Fotos: Reprodução
O velório do sambista Paulo Onça reuniu familiares, amigos e admiradores na quadra da escola de samba Vitória-Régia, no bairro Praça 14 de Janeiro, zona Sul de Manaus. E uma roda de samba foi preparada para a despedida do artista.
Em 1990, Paulo Onça foi destaque na escola de samba Vitória Régia com o samba “Nem Verde e Nem Rosa”, que consagrou a agremiação campeã. A roda de samba durante o velório do sambista, nesta terça-feira (27/5), teve início por volta de 13h. Composições de Paulo Onça e de outros artistas formaram o repertório.
Paulo Onça morreu nesta segunda-feira (26/5), em Manaus. Ele tinha 63 anos e estava internado há mais de cinco meses, após ter sido vítima de agressão. No dia 5 de dezembro do ano passado, o carro dirigido pelo sambista avançou um sinal vermelho na rua Major Gabriel, zona Sul de Manaus, e colidiu contra o veículo do comerciante Adeilson Duque Fonseca. Logo após o impacto, o comerciante desceu do carro e começou a agredir Paulo Onça na região da cabeça até deixá-lo desacordado.

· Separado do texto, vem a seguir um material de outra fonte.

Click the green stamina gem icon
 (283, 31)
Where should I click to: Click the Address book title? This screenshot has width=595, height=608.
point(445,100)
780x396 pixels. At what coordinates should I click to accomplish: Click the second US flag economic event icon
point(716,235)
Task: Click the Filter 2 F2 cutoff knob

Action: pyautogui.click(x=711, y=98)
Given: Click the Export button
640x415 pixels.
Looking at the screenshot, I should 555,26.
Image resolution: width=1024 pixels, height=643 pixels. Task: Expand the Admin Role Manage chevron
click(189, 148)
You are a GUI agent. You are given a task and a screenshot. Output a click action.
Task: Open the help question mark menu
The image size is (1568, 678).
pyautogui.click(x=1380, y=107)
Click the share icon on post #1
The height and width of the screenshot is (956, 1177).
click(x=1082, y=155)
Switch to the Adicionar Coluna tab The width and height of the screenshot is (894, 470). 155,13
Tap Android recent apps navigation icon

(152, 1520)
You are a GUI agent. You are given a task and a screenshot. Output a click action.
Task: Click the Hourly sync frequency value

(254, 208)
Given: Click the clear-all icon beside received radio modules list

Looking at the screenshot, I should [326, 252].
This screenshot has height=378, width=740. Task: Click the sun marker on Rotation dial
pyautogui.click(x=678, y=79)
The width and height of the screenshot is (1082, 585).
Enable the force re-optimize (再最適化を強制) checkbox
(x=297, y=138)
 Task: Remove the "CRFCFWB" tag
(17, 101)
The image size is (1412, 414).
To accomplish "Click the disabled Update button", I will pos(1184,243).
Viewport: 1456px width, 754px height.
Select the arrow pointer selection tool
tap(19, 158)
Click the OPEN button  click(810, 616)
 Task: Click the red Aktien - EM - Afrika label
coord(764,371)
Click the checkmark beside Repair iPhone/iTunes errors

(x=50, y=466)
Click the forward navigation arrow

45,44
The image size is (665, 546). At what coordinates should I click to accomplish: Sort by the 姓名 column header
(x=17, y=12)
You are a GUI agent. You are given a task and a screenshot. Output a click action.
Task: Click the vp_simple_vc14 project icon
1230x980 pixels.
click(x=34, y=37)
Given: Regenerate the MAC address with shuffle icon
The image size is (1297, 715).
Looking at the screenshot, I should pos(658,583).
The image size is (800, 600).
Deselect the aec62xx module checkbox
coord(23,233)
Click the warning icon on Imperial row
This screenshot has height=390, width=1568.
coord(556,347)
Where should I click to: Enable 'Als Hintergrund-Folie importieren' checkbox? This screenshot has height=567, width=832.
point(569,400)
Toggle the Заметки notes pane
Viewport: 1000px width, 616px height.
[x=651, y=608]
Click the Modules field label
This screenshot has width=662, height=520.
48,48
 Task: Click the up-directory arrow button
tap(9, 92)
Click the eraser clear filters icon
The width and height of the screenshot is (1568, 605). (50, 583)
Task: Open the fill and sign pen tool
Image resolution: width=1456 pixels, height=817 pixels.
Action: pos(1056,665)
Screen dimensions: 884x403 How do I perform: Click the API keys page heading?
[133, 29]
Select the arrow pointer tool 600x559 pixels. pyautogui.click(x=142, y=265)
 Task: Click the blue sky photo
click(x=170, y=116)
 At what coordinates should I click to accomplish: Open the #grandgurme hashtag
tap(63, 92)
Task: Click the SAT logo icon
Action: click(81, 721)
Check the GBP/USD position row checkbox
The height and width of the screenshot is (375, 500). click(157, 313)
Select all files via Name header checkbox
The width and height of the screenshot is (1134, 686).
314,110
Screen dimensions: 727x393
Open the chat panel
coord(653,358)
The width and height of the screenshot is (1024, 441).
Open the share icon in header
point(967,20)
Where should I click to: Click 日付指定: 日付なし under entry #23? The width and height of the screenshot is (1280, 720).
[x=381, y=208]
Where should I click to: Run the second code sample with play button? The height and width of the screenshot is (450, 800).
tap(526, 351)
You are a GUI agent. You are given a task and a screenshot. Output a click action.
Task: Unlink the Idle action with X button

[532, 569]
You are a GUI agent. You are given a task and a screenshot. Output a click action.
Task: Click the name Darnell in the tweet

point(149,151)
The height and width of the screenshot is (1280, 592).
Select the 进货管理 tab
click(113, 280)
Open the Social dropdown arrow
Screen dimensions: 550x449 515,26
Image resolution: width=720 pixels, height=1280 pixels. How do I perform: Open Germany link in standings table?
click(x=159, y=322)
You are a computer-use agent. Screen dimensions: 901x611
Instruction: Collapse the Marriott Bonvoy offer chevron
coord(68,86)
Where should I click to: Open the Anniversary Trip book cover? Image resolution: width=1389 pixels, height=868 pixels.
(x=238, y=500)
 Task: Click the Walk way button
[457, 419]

Adeilson fugiu do local sem prestar socorro ao músico. Paulo Onça foi internado em um hospital, passou por cirurgia e permaneceu internado. Dois dias depois da agressão e de ter a prisão preventiva decretada, Adeilson Duque Fonseca se entregou no 1º Distrito Integrado de Polícia (DIP). Ele foi considerado foragido por tentativa de homicídio contra o sambista.